## Exercise prompt
Return the lines below exactly, from the first one through the line that has "Given: Click the word". Leave out everything after it.

## Data for this exercise
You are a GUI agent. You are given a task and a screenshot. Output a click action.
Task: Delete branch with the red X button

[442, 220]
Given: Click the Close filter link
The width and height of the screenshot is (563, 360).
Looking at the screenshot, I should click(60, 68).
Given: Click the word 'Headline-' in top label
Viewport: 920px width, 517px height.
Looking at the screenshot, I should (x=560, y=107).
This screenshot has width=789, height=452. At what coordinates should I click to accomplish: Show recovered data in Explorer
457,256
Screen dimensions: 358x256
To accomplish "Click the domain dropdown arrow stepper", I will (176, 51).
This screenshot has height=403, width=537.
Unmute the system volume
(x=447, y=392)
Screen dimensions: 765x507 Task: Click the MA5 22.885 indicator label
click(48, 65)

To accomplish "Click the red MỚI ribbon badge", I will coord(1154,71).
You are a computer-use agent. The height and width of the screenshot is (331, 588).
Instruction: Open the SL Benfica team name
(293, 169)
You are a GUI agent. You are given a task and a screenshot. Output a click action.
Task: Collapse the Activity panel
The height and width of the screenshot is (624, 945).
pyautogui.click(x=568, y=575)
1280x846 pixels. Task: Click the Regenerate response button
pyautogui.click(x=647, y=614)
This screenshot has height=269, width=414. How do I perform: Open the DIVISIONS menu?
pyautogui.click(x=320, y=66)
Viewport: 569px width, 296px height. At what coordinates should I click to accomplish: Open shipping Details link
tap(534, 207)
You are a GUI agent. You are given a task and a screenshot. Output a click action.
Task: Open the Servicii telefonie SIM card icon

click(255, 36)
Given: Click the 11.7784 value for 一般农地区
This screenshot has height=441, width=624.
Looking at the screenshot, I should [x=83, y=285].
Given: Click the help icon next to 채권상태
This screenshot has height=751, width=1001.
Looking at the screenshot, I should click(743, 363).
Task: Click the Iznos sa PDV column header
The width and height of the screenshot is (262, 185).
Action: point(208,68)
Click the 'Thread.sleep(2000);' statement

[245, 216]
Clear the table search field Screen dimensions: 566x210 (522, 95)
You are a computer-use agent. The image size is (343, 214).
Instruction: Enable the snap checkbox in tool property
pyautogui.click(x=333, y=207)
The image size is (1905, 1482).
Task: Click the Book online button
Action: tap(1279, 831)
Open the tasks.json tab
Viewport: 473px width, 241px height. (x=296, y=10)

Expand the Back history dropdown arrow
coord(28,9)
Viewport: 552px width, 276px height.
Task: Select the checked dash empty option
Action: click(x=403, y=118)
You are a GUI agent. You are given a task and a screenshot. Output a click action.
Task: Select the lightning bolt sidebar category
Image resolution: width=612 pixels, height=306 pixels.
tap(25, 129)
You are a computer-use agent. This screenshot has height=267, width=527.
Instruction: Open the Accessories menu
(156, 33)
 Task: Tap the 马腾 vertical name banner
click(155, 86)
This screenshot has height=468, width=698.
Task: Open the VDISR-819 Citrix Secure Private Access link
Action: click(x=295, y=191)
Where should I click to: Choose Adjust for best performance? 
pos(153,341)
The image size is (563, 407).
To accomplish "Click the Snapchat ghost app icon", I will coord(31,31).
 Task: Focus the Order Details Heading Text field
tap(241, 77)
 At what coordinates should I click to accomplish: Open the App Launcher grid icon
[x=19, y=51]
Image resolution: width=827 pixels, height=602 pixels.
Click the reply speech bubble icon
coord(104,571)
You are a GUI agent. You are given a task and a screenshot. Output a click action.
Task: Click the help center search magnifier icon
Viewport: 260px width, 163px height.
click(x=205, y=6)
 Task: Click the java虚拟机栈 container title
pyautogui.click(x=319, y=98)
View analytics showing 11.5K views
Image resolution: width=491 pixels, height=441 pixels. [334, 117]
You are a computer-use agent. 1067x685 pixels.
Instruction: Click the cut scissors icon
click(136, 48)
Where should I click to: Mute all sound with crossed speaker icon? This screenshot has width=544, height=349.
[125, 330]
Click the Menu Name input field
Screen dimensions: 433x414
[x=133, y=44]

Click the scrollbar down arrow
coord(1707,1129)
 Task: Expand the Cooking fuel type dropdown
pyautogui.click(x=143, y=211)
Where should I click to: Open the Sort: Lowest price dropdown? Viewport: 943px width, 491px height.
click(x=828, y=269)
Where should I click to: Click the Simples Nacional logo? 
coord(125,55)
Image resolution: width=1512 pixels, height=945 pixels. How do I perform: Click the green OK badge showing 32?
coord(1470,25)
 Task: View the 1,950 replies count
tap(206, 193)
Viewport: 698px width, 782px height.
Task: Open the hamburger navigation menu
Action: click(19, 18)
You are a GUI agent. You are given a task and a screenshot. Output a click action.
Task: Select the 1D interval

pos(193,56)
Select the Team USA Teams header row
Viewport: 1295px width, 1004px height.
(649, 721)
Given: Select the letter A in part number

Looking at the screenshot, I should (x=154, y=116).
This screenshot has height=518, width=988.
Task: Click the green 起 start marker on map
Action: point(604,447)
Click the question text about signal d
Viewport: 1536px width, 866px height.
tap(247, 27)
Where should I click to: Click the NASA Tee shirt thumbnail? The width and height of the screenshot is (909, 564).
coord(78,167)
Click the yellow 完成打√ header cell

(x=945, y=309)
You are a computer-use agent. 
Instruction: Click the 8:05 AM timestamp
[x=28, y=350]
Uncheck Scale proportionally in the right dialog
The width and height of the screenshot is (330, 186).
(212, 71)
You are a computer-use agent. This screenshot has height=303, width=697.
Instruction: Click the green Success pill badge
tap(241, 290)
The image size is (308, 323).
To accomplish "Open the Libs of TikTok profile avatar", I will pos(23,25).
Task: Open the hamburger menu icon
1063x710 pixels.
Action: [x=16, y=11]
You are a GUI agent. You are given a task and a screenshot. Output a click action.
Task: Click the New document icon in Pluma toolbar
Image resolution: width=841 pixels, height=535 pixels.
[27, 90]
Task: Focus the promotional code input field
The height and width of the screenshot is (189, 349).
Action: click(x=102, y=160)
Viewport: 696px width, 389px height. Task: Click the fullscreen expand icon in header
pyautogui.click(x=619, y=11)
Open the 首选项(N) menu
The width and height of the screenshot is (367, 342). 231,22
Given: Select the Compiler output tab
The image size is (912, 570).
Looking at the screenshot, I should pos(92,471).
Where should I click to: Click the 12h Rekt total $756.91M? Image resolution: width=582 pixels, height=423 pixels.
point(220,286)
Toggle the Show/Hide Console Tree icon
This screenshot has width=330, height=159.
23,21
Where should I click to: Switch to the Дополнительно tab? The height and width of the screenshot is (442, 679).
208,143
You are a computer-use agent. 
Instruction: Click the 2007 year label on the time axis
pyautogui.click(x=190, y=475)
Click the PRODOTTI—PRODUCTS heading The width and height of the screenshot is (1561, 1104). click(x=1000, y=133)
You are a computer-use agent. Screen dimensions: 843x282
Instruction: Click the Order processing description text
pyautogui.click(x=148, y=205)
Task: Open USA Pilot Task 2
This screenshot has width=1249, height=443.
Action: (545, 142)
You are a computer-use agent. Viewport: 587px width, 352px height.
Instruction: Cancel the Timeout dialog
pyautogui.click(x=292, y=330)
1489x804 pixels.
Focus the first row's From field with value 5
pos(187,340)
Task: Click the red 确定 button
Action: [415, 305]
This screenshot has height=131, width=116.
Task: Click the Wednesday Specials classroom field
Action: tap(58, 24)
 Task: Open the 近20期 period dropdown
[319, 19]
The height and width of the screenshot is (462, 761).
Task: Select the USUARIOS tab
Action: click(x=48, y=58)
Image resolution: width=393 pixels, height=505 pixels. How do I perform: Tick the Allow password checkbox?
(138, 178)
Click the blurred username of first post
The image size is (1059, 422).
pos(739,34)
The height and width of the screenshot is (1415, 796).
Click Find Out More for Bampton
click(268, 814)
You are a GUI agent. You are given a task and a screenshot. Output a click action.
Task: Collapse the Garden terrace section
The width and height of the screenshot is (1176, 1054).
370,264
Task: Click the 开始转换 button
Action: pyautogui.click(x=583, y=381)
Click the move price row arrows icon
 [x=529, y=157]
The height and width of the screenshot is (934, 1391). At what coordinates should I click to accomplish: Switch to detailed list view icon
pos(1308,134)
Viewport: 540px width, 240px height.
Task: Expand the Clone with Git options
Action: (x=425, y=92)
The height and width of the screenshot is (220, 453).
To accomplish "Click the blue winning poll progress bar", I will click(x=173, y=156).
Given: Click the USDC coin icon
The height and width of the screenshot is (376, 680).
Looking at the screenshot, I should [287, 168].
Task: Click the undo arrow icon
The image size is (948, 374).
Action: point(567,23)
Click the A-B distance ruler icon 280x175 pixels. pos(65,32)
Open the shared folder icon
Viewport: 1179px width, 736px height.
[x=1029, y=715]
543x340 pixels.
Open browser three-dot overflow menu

## The completed task
You are a GUI agent. You are given a task and a screenshot. Output a click action.
Task: Delete branch with the red X button

[442, 220]
Given: Click the Close filter link
The width and height of the screenshot is (563, 360).
Looking at the screenshot, I should click(60, 68).
Given: Click the word 'Headline-' in top label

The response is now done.